5. Formalità preliminari e filtri di accesso

L’adeguamento del processo tributario all’intero sistema dei processi civile, amministrativo e contabile (a superamento di ogni distinguo fondato sulla disomogeneità dei modelli processuali) si rinviene in altra interessante pronunzia della Corte costituzionale (520/2002) che ha dichiarato l’illegittimità dell’art. 22 del d.lgs n. 546/92 nella parte in cui non consente l’uso del servizio postale per il deposito degli atti ai fini della costituzione in giudizio.

Mal si sarebbe spiegata del resto una unicità di forma consistente nella presentazione brevi manu al cospetto di giudizio estremamente semplificato nelle sue attività processuali quale quello tributario.

L’avvio del processo telematico ha comunque reso ormai superfluo ogni particolarismo al riguardo.

Nell’ambito delle attività preliminari al processo va ancora segnalato il filtro obbligatorio per l’accesso alla giurisdizione disposto dalla L. 111/2011 con l’inserimento dell’art. 17 bis nel d.lgs n. 546/92 per le controversie di valore non superiori ad € 20.000, venendo in pratica il ricorso ad assumere preventivamente la veste di reclamo amministrativo con la funzione di provocare un tentativo di mediazione nella fase pre-trial.

L’omessa presentazione del reclamo è stata oggetto di due diversi regime normativi: il primo, vigente ab origine, introdotto dalla stessa Legge n. 111/2011; il secondo, introdotto, in sostituzione del primo, dalla L. 147/2013 (legge stabilità 2014) e sostanzialmente ripreso dal d.lgs n. 156/2015.

La prima formulazione normativa prevedeva che «la presentazione del reclamo è condizione di ammissibilità del ricorso»; la successiva stesura stabilisce che «la presentazione del reclamo è condizione di procedibilità».

La Corte costituzionale è intervenuta medio tempore (98/2014) rispondendo ai rilievi di incostituzionalità oggetto di precedenti remissioni sul testo originario della norma affermando che solo il previo esperimento di rimedi di carattere amministrativo la cui omissione comporti la perdita del diritto di agire in giudizio e quindi l’esclusione tout court della tutela giurisdizionale viola l’art. 24 della Costituzione.

Tanto in conformità ai propri precedenti in tema di declaratoria di illegittimità costituzionale delle norme che non consentono l’esperibilità dell’azione giudiziaria in mancanza di preventivo ricorso amministrativo (Corte cost. 406/93 sull’imposta di bollo, 360/94 sull’imposta sugli spettacoli, 56/95 sulle tasse di concessione governativa, 266/96 sulle tasse automobilistiche, 132/98 sulle tasse per la raccolta dei rifiuti) specie in assenza di effetti sospensivi di riscossione dell’imposta rimessa solo alla discrezione dell’autorità amministrativa destinataria del ricorso.

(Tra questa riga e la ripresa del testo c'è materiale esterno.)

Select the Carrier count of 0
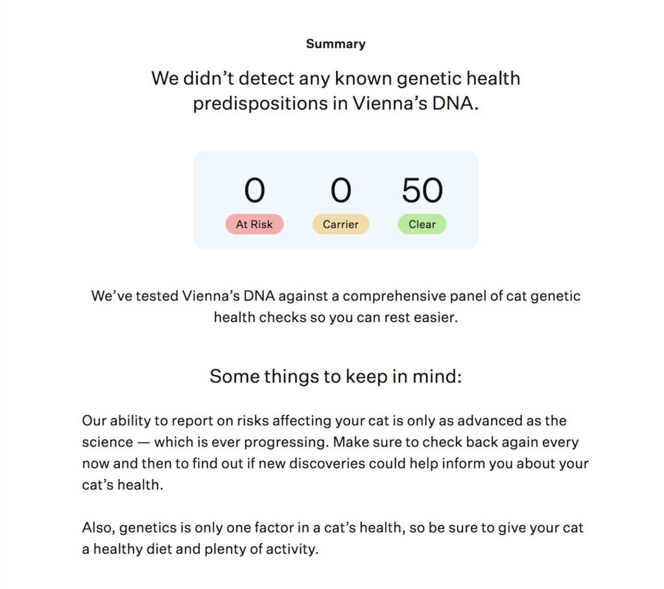This screenshot has width=664, height=589. [x=341, y=191]
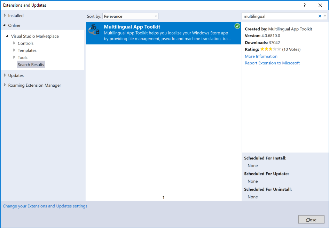Collapse the Visual Studio Marketplace node
Screen dimensions: 329x228
[x=7, y=36]
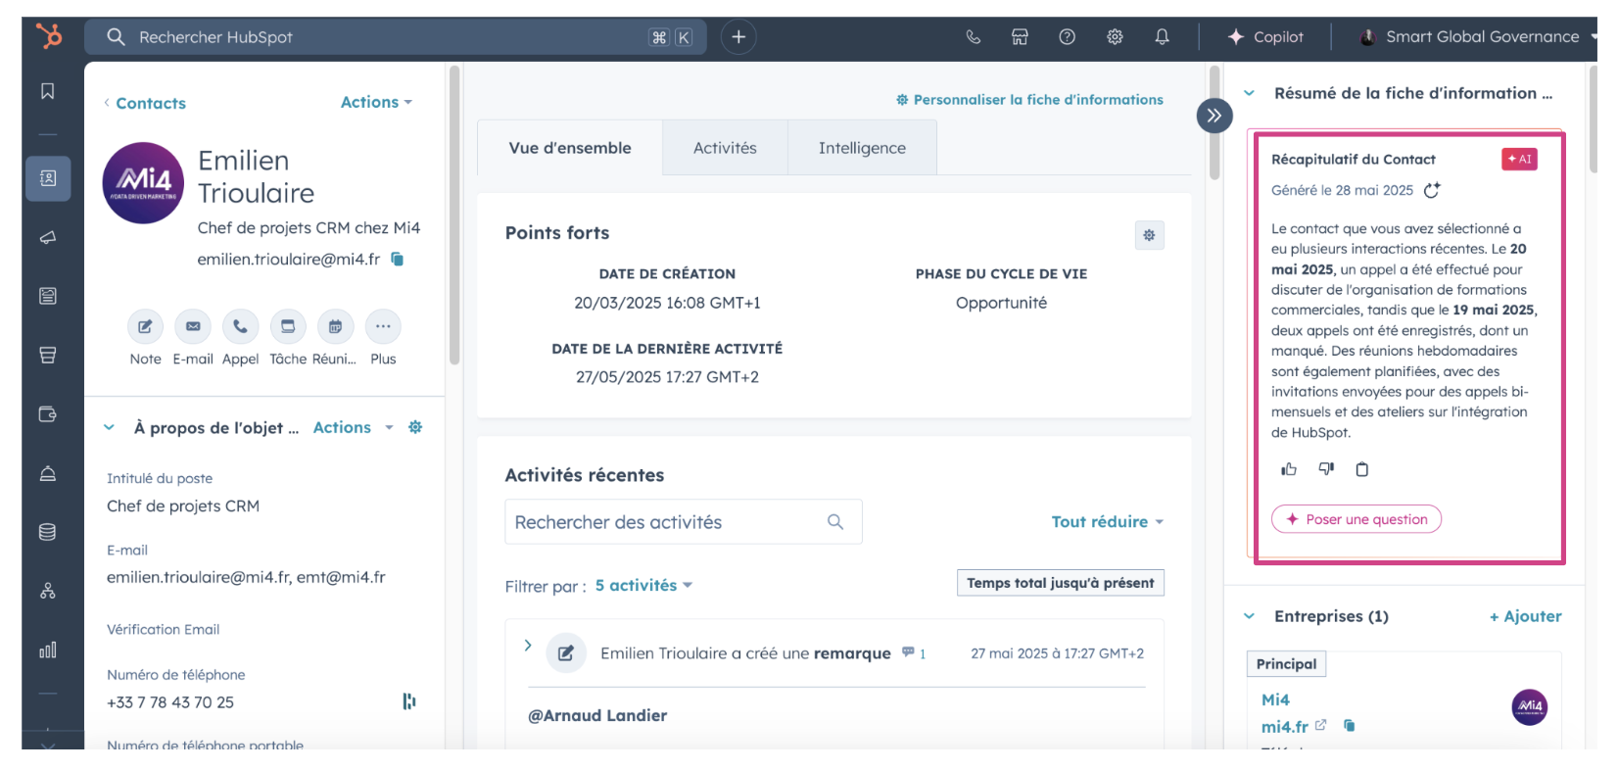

La Corte ha peraltro precisato che ove tale decadenza non sia comminata dal legislatore,il “differimento” dell’accesso al giudizio condizionato dall’adempimento di oneri che risultino giustificati da esigenze di ordine generale o da superiori finalità di giustizia (come nel caso del reclamo /mediazione che soddisfa l’“interesse generale” di assicurare una più pronta e meno dispendiosa risoluzione delle controversie, al contempo riducendo il numero dei processi) non determina alcuna violazione di parametri costituzionali.

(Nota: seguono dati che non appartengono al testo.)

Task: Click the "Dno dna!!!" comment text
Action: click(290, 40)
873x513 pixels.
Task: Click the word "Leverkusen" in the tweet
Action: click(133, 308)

La Corte ha avuto modo anche di chiarire che, trattandosi di procedimento conciliativo preprocessuale dove le parti operano sostanzialmente su un piano di parità, la mancanza di una figura terza (dalla norma singolarmente individuata in apposite “strutture”delle Agenzie diverse da quelle che hanno curato l’istruttoria) non incide sui diritti di difesa e sui principi di ragionevolezza; così come non incide il fatto che i motivi del ricorso/reclamo già preventivamente resi noti in sede di mediazione non siano oltre modificabili perché anche all’Amministrazione rimane impedito avanzare pretese – ancorché ridotte – fondate su diversi motivi e nuovi presupposti.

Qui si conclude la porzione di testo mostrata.